[Supplied material]:
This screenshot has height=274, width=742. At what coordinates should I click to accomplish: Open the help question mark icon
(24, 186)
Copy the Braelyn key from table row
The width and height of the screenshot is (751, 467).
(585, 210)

[Given exercise]: Rewrite all of the material above, replacing "help question mark icon" with "help button" and leaving everything else unchanged.

[Reply to the task]:
This screenshot has height=274, width=742. At what coordinates should I click to accomplish: Open the help button
(24, 186)
Copy the Braelyn key from table row
The width and height of the screenshot is (751, 467).
(585, 210)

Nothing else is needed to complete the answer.